Lines with the word "label": copy all of them from the entries below.

•••

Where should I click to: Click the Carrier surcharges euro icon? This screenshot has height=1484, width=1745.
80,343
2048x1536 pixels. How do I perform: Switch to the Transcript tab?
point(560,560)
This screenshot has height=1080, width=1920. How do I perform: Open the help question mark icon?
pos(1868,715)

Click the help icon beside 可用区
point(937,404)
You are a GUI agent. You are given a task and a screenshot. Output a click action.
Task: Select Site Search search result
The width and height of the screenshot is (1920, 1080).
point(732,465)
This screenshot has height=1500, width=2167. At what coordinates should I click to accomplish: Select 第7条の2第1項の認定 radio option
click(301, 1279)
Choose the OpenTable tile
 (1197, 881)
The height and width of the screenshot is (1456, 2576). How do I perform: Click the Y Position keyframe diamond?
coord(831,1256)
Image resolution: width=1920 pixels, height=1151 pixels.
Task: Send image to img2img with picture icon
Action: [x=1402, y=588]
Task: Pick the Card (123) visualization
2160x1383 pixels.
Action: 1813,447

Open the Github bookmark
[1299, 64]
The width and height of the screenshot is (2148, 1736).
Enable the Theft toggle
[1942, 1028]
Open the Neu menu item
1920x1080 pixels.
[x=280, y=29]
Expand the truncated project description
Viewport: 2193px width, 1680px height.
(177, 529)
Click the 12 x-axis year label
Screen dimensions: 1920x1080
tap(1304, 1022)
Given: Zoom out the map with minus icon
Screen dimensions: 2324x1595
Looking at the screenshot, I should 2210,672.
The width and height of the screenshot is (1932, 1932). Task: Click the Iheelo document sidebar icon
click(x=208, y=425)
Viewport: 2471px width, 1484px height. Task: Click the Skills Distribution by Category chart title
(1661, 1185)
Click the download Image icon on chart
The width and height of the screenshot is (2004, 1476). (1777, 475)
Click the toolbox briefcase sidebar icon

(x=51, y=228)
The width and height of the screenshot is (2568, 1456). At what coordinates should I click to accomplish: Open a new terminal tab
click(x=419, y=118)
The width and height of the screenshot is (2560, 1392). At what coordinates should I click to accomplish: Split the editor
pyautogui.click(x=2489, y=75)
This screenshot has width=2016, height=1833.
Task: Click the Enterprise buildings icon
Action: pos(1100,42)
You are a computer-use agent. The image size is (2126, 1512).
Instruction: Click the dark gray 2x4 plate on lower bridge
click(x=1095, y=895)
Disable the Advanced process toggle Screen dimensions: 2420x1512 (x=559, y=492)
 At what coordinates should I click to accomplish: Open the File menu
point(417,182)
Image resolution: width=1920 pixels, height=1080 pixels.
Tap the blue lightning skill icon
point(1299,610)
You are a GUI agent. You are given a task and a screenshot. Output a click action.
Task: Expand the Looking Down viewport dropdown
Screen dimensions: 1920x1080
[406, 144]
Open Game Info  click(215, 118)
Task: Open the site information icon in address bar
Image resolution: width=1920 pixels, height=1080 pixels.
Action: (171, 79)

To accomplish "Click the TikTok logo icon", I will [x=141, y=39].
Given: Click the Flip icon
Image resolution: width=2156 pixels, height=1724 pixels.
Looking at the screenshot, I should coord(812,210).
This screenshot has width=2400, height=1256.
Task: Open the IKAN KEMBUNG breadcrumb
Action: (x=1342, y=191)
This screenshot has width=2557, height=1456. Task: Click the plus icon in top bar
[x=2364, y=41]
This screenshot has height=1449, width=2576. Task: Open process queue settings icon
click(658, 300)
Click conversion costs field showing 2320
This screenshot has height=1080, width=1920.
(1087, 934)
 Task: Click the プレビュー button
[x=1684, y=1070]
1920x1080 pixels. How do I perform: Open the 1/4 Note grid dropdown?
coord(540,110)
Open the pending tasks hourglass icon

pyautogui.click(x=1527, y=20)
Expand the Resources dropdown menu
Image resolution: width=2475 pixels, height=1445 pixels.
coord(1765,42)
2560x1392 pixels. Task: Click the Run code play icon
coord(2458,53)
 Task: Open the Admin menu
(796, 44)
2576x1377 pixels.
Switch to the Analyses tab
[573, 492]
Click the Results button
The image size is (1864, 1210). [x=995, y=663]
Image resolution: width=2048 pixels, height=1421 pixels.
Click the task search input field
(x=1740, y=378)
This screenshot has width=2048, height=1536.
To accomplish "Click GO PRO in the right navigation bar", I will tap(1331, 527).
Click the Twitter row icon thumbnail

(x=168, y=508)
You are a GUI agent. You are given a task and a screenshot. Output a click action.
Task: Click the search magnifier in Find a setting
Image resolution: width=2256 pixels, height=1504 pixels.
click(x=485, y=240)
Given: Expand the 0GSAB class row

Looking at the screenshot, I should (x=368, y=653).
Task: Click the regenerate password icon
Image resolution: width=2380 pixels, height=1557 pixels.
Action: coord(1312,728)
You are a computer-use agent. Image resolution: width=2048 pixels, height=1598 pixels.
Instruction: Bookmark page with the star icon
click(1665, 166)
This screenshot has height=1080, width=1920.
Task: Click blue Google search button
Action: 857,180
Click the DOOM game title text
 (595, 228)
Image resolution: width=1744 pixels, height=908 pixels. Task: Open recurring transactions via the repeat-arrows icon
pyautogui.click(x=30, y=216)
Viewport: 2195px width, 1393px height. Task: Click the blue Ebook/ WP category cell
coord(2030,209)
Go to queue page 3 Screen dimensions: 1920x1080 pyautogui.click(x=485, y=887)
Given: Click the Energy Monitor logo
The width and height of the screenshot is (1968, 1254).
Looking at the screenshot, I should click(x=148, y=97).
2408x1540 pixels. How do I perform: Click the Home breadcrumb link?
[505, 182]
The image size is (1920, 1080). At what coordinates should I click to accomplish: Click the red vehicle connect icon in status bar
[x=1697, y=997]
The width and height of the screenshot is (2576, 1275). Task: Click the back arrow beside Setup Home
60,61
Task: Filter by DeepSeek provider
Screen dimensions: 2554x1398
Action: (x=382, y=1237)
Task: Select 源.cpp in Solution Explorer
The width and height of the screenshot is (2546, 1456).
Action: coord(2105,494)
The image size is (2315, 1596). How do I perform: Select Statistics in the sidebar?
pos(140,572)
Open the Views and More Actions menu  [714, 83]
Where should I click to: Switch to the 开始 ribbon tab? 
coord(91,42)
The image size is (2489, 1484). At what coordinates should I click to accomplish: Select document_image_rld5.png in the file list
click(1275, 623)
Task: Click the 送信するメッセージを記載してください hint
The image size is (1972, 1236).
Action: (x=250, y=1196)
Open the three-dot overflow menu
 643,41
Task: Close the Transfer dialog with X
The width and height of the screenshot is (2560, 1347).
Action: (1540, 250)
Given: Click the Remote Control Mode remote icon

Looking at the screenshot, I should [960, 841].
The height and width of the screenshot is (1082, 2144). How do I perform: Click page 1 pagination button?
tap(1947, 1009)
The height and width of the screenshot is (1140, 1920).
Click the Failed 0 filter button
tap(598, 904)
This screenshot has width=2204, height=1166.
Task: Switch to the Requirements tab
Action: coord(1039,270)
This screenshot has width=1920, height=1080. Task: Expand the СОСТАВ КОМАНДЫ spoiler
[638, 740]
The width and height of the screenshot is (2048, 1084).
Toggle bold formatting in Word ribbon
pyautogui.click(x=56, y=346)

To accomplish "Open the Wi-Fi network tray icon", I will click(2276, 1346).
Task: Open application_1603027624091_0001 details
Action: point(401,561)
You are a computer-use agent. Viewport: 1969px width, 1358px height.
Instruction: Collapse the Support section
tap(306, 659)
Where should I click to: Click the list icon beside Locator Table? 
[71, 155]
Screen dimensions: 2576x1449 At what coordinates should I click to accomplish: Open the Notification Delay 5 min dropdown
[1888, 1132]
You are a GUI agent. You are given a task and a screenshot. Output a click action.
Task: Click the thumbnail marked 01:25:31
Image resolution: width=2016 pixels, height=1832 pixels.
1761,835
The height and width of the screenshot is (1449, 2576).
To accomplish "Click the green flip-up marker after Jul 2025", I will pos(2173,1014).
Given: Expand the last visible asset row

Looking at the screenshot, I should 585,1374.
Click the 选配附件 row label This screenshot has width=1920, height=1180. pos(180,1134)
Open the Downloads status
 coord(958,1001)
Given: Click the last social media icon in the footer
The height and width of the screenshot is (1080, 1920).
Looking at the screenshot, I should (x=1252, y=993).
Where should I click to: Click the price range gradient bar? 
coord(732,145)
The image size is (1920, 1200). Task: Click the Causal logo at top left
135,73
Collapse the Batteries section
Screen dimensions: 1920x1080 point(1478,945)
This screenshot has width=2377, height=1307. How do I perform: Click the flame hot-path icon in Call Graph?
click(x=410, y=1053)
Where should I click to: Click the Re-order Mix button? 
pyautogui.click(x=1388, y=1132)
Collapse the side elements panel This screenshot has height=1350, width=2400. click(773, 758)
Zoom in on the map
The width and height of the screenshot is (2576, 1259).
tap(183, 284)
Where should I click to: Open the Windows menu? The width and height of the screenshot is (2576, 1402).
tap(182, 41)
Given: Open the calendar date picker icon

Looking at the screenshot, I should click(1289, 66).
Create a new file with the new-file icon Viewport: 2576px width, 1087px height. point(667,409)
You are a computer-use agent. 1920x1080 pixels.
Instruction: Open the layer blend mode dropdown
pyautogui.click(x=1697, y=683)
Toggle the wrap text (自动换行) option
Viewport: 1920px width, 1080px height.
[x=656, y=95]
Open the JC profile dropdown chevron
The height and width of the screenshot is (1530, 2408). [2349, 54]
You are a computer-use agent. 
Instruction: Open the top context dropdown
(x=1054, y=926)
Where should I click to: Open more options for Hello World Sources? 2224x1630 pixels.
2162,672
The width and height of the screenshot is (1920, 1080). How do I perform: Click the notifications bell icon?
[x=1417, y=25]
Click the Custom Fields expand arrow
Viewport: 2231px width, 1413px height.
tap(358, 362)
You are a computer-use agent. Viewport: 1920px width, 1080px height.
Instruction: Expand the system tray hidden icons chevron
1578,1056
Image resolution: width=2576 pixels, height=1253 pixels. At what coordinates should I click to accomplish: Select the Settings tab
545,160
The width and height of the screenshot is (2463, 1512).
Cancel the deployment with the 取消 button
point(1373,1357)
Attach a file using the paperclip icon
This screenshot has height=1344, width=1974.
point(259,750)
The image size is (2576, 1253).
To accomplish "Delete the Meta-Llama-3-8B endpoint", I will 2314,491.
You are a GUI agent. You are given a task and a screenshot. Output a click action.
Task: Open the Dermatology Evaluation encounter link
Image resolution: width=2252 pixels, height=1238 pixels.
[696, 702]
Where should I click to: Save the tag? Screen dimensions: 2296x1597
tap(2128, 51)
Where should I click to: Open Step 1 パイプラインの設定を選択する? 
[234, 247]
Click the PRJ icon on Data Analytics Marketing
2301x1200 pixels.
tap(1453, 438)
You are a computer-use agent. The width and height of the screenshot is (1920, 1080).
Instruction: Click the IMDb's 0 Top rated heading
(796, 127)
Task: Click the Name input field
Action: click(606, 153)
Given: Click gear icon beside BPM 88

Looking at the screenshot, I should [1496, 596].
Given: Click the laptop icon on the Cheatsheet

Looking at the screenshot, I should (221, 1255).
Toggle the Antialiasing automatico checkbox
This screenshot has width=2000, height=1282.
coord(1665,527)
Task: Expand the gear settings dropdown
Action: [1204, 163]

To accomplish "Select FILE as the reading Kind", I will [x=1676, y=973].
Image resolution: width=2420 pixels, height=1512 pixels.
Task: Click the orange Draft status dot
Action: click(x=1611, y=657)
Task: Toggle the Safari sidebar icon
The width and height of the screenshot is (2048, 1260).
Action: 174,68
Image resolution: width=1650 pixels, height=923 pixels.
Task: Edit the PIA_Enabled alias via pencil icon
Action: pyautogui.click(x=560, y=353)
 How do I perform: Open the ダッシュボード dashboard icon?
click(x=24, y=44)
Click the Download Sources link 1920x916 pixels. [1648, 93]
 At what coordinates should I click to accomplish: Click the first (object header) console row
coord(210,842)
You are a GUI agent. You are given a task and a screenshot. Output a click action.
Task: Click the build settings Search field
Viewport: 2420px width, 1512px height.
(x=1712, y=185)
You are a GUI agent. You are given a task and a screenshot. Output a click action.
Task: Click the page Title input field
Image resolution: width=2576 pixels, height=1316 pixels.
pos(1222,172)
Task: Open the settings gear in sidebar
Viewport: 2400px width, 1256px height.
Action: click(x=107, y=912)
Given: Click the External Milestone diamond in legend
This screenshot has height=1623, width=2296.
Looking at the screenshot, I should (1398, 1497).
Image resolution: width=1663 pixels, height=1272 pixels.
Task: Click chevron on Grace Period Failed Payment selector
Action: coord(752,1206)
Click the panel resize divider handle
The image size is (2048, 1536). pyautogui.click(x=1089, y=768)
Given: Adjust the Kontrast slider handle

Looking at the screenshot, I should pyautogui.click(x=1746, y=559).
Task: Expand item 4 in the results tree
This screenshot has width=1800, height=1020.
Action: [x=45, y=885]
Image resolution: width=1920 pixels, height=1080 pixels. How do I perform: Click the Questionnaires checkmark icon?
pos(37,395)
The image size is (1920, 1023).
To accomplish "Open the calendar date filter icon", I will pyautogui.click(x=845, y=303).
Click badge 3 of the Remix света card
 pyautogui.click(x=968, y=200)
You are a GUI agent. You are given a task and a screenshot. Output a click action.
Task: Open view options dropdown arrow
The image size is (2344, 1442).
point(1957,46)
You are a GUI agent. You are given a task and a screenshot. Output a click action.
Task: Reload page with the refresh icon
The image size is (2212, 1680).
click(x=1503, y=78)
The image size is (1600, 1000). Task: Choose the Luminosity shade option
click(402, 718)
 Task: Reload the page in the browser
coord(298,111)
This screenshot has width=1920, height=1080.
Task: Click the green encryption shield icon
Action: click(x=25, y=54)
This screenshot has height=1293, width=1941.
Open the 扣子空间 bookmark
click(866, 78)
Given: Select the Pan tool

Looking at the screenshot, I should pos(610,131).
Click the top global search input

•••

• ANSWER FOR THE TASK
Click the 12 x-axis year label
Click the 选配附件 row label This screenshot has width=1920, height=1180. pos(180,1134)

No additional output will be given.